:: INFORMATION ::

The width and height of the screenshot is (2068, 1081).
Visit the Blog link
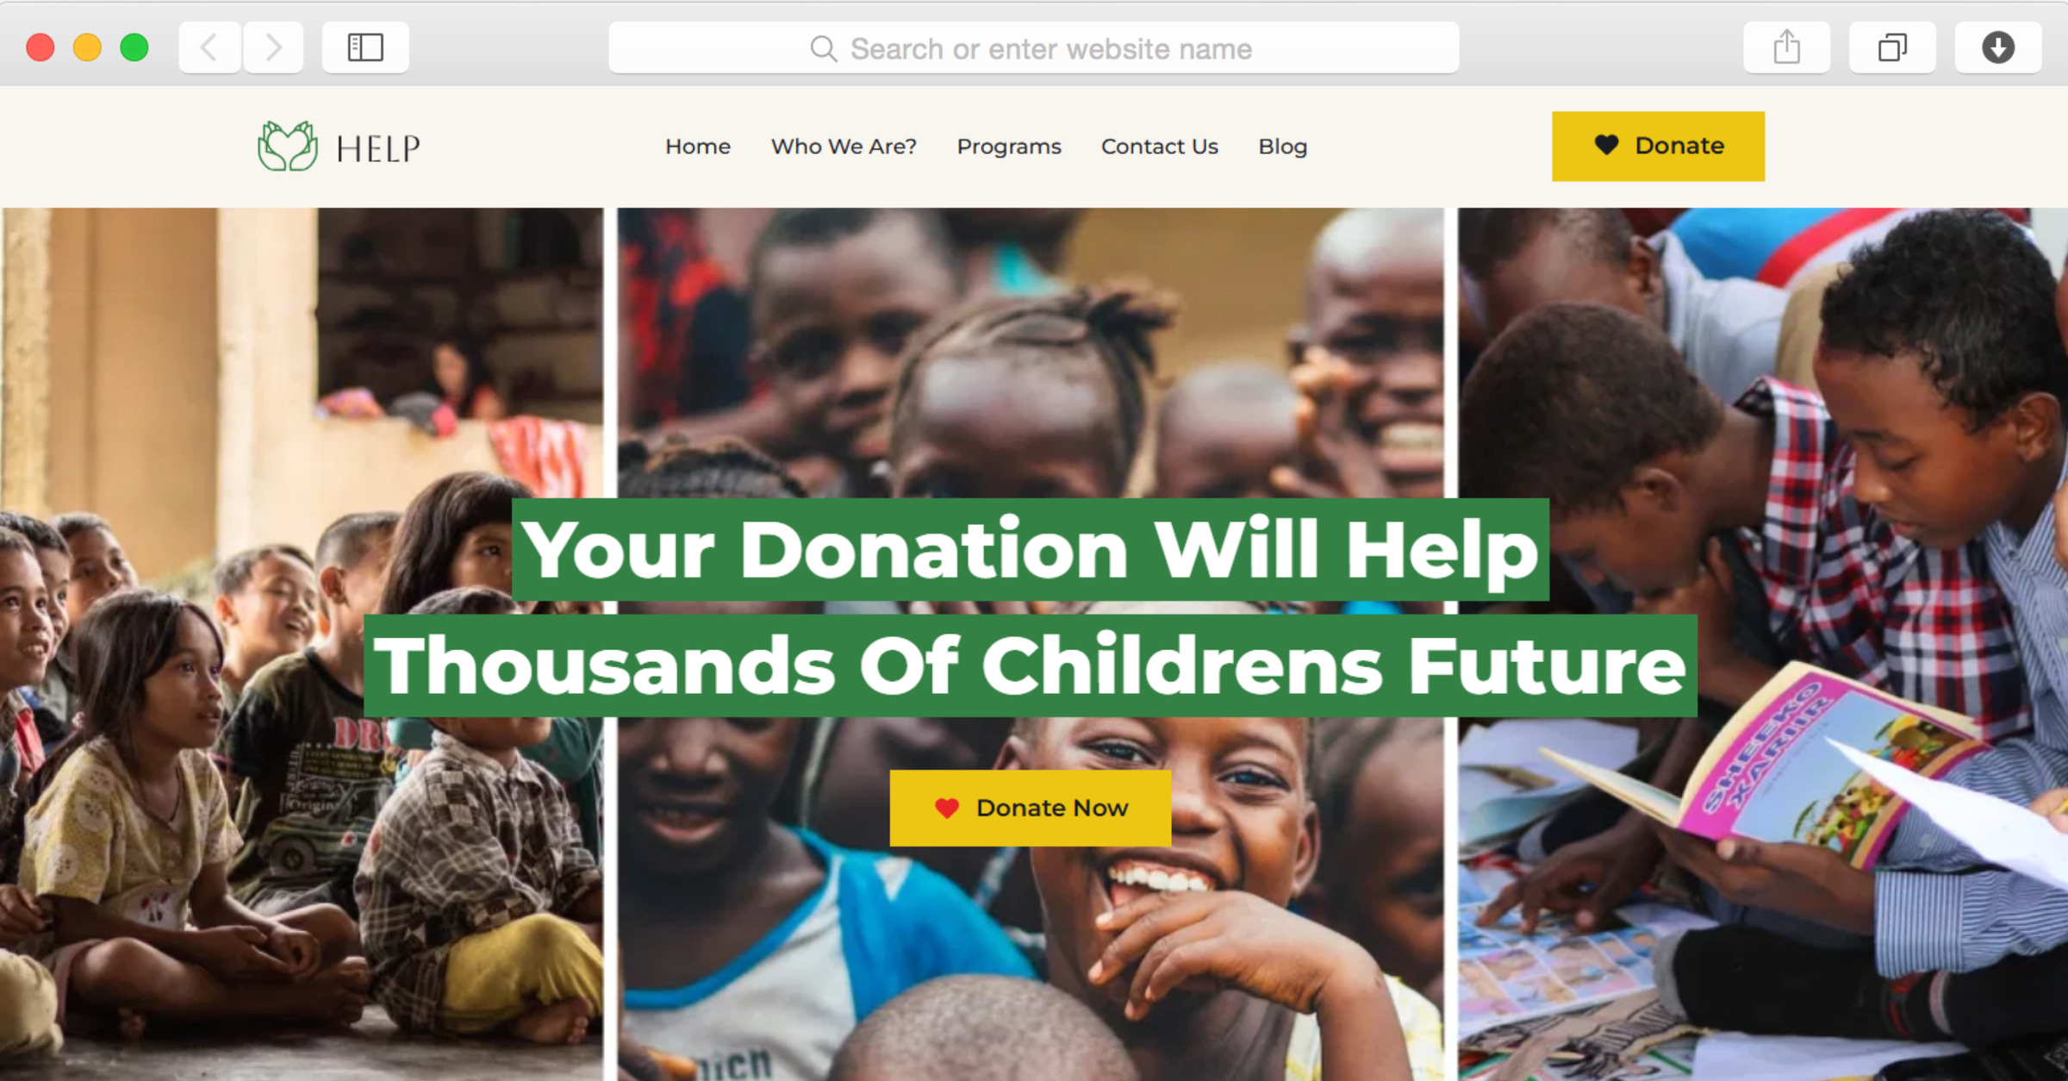coord(1283,147)
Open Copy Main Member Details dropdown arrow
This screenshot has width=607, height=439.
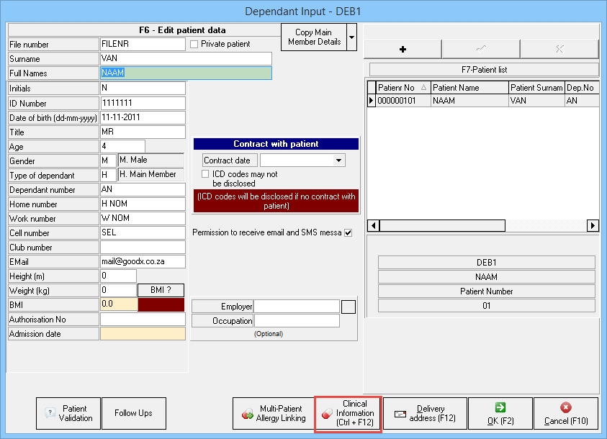[351, 36]
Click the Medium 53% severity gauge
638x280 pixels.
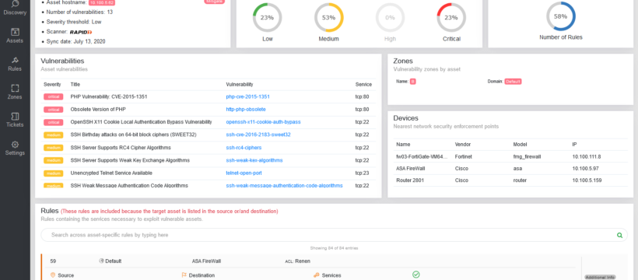coord(329,17)
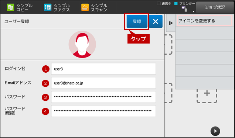
Task: Tap the 登録 register button
Action: pyautogui.click(x=137, y=21)
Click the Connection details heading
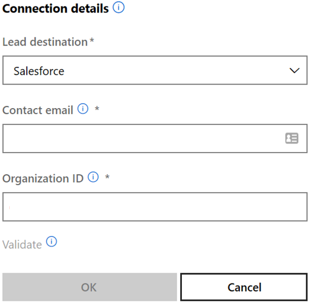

:::

→ **WORK TO BE COMPLETED**
Would you give the material back exactly, minus the pictures?

→ **YOUR SOLUTION**
The width and height of the screenshot is (2068, 1081).
Visit the Blog link
coord(1283,147)
Open Copy Main Member Details dropdown arrow
This screenshot has width=607, height=439.
[351, 36]
Click the Medium 53% severity gauge
638x280 pixels.
coord(329,17)
Task: Tap the 登録 register button
Action: pyautogui.click(x=137, y=21)
Click the Connection details heading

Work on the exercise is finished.